For me, ‘The Intelligent Investor’ is two books in one; it depends on my perspective.  Sure, it’s one of the best investment guides available.  But it also offers priceless wisdom about building a salable company, if only we’re willing read slowly and understand deeply.  Whether we’re growing a company or investing our share of some well-deserved profits, Benjamin Graham has a lot to teach us.

May we make a suggestion?  Why not also read one or more business books by Richard Branson.  You might think that Benjamin Graham and Richard Branson are polar opposites from different ages.  But you’d be surprised to read the similarities in their best advice to us.  Which Richard Branson books.  Let us be your guide.




  1. Thank you for the review, I am sure tempted now to get a whole book. As a young entrepreneur, I am always looking for new advices and useful knowledge on how to get my buisness up and going. Great bullet points!

    • Chris Chadbourne says:

      Alice, I can strongly recommend another book, too. The book is “Growing a Business” by Paul Hawken, and you can find it in used book stores or via for very little money. Whatever price you pay, “Growing a Business” is worth every little bit.

      • Thank you very much for your suggestion, I will check it out. I agree with you, I look at every book I buy as an investment into my buisness.

  2. I was hanging around your site and came across this gem. If a buyer thinks conservative than the business should too and whatever profit they make is a plus. I go into any situation expecting less just to push myself to do better.

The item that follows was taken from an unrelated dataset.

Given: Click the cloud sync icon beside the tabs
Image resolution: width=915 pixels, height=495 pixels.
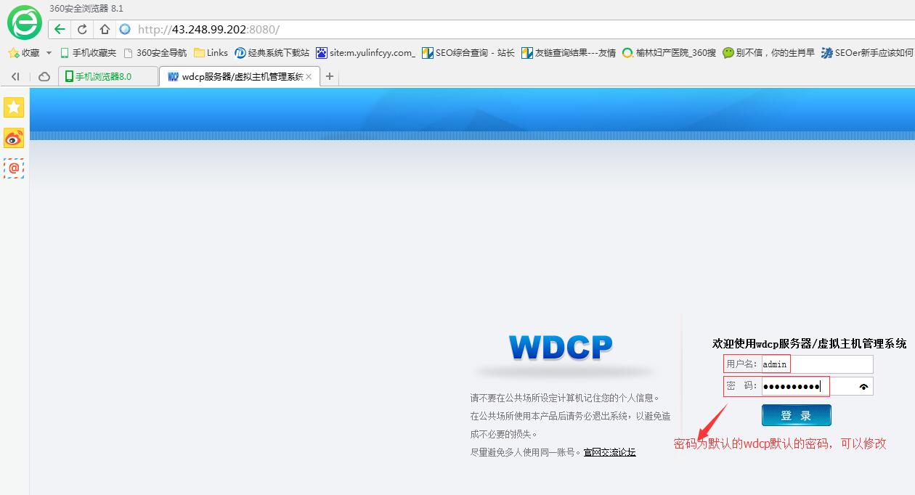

  3. Looking at financial health does makes sense. Financial health is what makes up your business; It’s the difference between making it or going bankrupt.

  4. I like the in-depth analysis,keeps me yearning for more.I think The Intelligent Investor is a great book.

  5. Leonard Astor says:

    If only i knew how to give a thumbs up here!

  6. Leonard Astor says:

    You have some really extensive knowledge. I like the way you write and your bio is eye bulging for me. Keep writing!

    • Chris Chadbourne says:

      Thank you, Leonard. Actually, I’m surprised by how much I’ve learned since I started the site. (Also, truth to tell, how much I’d forgotten and need to remember.) Don’t worry… there’s plenty more to write about.